### Exercise instructions
The lines to copy are those in the listing below that contain the word "emoji".

### Data for the task
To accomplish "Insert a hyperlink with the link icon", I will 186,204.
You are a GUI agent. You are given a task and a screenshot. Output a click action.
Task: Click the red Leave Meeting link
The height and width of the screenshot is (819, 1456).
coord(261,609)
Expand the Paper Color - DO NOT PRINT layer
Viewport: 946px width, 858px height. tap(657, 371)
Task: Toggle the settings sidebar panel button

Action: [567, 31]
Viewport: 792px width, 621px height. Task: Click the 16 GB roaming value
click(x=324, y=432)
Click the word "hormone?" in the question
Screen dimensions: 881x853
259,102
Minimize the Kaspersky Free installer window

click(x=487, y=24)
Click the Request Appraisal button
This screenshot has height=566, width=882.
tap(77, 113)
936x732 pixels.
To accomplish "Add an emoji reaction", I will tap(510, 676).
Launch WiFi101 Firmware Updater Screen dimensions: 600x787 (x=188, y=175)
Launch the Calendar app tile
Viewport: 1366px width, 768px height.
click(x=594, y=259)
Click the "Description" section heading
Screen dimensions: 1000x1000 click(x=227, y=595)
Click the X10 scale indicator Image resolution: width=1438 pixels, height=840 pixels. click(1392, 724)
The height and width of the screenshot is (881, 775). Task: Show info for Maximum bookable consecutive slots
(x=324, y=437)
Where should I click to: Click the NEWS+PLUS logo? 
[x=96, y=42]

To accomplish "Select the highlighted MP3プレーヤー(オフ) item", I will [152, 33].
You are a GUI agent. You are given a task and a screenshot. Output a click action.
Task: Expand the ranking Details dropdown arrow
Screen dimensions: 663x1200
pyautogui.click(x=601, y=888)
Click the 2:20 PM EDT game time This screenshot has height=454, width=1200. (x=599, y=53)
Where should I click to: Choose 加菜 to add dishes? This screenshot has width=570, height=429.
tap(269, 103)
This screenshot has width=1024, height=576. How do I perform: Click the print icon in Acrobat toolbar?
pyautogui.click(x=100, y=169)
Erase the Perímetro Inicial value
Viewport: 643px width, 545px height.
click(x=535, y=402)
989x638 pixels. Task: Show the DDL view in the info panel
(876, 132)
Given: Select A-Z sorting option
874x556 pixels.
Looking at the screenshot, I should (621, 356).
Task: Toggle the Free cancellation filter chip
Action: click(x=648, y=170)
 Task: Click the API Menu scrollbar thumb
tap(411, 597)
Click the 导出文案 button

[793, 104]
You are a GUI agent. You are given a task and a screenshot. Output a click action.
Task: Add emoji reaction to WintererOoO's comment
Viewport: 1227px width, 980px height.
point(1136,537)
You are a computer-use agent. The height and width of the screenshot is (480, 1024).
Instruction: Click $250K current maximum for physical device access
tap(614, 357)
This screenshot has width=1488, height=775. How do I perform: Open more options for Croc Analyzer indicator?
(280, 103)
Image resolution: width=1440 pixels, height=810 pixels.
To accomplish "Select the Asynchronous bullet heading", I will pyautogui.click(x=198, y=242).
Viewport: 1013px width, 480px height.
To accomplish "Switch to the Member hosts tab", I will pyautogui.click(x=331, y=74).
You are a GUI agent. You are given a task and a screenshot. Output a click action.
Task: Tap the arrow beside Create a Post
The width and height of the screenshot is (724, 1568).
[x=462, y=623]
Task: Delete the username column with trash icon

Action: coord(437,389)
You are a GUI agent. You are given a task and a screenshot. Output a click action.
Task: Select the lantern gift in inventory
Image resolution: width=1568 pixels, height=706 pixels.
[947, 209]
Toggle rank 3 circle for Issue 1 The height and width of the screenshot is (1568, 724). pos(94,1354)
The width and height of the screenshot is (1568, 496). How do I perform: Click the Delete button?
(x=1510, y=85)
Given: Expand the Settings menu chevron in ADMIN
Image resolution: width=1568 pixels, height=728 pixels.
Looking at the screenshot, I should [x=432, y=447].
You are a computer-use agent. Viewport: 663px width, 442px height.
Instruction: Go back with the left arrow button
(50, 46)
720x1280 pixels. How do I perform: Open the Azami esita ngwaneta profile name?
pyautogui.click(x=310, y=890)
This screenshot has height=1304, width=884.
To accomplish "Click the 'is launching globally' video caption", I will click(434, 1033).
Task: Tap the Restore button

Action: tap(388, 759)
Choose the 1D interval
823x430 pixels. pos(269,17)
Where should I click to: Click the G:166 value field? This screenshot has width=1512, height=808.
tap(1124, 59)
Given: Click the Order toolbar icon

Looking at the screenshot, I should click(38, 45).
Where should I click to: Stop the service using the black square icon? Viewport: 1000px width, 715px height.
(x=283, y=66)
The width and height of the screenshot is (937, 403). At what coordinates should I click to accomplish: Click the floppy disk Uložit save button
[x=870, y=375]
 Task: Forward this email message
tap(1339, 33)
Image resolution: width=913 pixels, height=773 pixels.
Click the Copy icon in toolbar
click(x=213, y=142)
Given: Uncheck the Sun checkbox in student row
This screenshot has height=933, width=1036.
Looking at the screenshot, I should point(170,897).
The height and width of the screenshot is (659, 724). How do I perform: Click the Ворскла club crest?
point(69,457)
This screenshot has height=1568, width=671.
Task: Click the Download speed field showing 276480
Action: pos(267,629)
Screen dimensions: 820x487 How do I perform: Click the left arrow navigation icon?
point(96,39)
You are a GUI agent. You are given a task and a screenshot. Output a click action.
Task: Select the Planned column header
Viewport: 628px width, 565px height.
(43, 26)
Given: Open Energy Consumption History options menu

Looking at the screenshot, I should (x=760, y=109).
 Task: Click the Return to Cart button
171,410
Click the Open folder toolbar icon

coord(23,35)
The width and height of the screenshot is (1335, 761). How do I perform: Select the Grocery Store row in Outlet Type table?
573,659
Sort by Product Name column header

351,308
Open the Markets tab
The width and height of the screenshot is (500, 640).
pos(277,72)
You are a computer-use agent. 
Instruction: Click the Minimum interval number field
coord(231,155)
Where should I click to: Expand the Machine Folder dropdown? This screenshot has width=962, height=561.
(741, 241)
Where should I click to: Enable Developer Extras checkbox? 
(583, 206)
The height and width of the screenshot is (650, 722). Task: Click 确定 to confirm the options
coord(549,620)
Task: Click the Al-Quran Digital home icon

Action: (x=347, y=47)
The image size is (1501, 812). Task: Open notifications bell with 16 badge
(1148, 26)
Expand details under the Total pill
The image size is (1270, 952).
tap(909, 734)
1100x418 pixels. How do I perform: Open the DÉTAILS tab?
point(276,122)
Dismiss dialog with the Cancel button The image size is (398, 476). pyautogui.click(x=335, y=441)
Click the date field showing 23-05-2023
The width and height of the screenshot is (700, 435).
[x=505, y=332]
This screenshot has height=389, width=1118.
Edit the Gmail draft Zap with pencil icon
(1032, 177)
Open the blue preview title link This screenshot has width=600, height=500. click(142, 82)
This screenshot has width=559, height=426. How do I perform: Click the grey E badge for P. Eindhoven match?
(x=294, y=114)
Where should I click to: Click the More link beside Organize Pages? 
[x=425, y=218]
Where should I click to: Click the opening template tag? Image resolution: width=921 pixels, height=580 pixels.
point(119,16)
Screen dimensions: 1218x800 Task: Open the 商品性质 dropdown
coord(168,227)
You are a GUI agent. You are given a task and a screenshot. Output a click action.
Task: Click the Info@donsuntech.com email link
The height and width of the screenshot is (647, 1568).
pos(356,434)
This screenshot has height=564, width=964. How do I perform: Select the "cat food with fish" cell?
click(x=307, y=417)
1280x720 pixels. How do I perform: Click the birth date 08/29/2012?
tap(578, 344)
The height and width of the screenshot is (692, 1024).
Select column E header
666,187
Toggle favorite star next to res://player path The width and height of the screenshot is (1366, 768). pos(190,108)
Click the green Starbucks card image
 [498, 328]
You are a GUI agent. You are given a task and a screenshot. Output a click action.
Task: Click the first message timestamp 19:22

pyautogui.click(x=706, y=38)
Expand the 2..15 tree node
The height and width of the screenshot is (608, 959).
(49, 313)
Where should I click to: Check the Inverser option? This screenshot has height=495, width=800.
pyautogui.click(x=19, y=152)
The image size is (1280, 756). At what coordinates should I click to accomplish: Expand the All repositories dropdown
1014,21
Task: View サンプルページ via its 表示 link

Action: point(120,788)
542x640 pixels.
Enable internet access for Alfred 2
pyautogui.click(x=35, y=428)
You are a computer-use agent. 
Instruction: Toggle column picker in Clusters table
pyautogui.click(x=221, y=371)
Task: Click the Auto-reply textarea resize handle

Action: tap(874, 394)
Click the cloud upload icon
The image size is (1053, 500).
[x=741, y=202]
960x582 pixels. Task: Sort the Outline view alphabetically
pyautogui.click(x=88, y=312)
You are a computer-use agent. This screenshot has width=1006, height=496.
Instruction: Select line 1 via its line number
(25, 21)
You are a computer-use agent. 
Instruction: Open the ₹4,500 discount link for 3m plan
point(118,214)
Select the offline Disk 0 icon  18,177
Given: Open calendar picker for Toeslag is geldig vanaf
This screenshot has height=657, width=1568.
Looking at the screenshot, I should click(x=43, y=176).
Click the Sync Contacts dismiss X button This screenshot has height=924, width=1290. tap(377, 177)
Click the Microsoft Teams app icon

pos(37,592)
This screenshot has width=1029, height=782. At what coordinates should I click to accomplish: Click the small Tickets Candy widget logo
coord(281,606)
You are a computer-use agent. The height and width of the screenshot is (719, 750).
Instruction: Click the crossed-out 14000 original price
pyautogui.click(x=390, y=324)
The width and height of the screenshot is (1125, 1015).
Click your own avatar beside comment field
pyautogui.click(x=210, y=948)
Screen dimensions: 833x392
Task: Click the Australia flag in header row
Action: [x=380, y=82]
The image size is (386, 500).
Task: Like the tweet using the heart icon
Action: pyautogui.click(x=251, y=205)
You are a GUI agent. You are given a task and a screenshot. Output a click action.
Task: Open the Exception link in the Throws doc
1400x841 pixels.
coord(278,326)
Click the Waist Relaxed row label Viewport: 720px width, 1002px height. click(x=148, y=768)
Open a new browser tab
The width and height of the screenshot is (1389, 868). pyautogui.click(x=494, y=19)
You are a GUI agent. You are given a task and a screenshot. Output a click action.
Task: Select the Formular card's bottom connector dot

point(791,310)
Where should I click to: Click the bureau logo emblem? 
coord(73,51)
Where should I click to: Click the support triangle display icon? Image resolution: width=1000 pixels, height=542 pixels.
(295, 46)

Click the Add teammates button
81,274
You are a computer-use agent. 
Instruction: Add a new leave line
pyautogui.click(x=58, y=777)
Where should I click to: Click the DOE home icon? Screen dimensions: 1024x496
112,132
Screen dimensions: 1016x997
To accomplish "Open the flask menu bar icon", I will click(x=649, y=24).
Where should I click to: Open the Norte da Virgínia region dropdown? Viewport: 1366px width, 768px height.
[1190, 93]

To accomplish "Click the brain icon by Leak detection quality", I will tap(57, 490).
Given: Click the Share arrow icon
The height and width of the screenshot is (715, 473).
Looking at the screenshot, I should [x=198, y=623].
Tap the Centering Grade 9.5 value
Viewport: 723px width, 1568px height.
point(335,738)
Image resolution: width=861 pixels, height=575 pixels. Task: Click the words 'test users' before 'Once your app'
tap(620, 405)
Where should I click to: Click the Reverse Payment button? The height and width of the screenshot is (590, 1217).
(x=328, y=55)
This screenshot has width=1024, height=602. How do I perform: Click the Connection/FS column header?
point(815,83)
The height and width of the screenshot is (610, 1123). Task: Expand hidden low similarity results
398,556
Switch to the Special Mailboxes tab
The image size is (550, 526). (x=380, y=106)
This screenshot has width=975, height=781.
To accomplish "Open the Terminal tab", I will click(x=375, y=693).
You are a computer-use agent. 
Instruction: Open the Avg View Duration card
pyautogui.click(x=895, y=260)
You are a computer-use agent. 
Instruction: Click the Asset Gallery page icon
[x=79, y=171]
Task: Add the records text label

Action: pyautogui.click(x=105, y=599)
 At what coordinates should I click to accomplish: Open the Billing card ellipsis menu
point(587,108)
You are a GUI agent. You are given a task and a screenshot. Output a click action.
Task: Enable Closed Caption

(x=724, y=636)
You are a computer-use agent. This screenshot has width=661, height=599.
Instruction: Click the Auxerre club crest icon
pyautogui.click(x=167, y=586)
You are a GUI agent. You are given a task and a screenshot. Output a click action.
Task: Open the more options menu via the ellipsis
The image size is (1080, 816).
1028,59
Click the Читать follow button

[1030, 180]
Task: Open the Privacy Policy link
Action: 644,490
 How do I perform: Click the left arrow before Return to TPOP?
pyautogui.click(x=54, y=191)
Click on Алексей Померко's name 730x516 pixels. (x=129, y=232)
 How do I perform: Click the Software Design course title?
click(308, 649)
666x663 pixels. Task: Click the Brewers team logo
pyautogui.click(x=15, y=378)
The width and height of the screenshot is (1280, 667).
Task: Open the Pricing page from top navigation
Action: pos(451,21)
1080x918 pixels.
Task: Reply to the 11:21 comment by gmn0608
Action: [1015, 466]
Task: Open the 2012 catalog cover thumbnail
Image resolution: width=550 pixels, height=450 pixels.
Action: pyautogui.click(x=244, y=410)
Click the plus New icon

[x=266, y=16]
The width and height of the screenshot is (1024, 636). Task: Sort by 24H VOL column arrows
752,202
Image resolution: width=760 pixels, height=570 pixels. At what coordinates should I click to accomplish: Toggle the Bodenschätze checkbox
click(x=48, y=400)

### Response to the task
To accomplish "Add an emoji reaction", I will tap(510, 676).
Task: Add emoji reaction to WintererOoO's comment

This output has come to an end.